The other major type of functional psychosis called schizophrenia was a severer disorder altogether, for the patient did not return to normal mental functioning between attacks, and for many sufferers the illness meant prolonged care or even a life-time in a mental hospital. This is not so today for in the 1950s pharmacologists and psychiatrists working together discovered a drug which was effective in controlling the disease and restoring the person to normality if it was given early in the course of the illness. This drug is called Chlorpromazine and belongs to a group of chemicals known as phenothiazines. Progressive research and refinements of the drug treatments have been so successful, that it is now rarely necessary for a patient developing schizophrenia to spend more than a month or two in hospital and very frequently recovery is complete so long as the drug treatment is continued. This control of one of the most distressing afflictions of mankind surely ranks as one of the greatest triumphs of medical science this century.

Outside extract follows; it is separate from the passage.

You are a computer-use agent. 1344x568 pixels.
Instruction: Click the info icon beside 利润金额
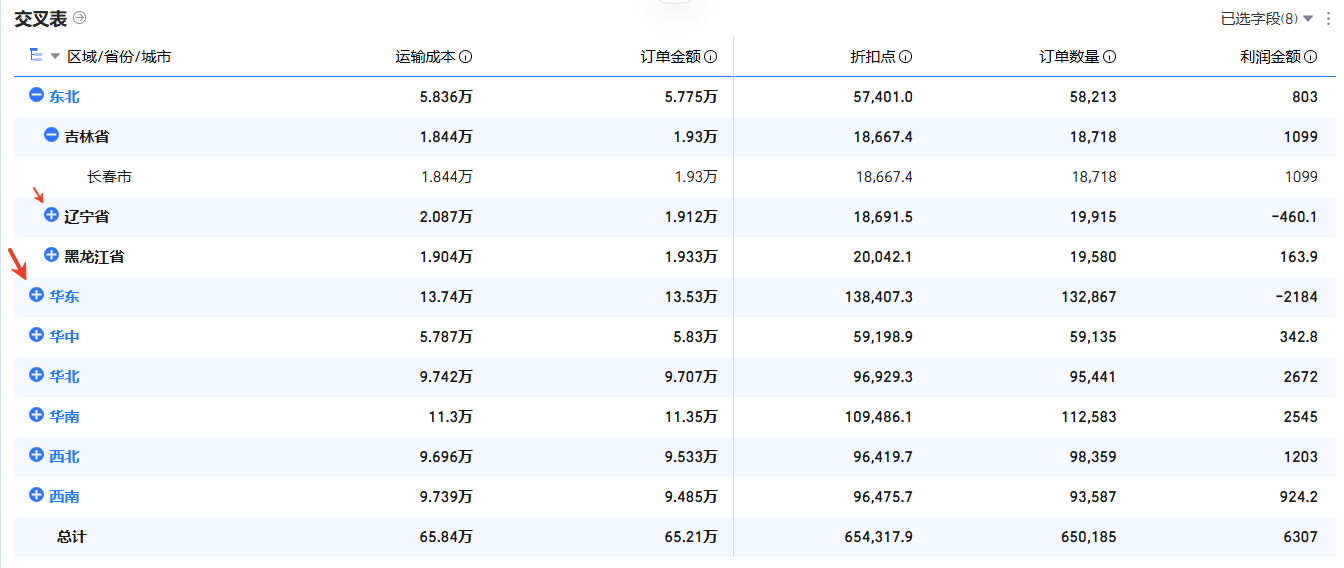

The drugs however, were not so effective in helping those who had already reached an advanced stage of the disorder and who had already been in hospital for many years. For many of these patients who developed schizophrenia before the advent of modern treatment, continued hospital care is still necessary. Some of them have in fact recovered to a large extent but owing to the duration of their stay in hospital thay have lost contact with their families and have come to regard the hospital as their home; owing to the vast improvements in hospital organization and facilities, many are quite content to stay in hospital. Some hospitals have engaged on policies of discharging previously long stay patients before adequate provision has been made for them in the community. This has led to a pathetic increase in the number of homeless people drifting from one poor type of accommodation to another; It has not been the policy atStanleyRoydHospital.

It should not be thought that those patients remaining in hospitals for years are either neglected or forgotten. Indeed they are the very centre of attention for the progressive care and rehabilitation teams composed of all members of the hospital staff, nurses, doctors, administrators, occupational therapists, social workers and psychologist. As a result of the efforts of theses teams in the mental hospitals patients are helped to achieve a higher standard of life, redeveloping social and occupational skills which they had long forgotten. They now find satisfaction in work in small hospital based workshops where they are paid to do realistic work contracted out from local industries: they enjoy social evenings, shopping days in the town, day trips in the summer and even annual summer holidays. The one time strict seclusion of the sexes has been overcome and men and women engage in more normal social life and contact together.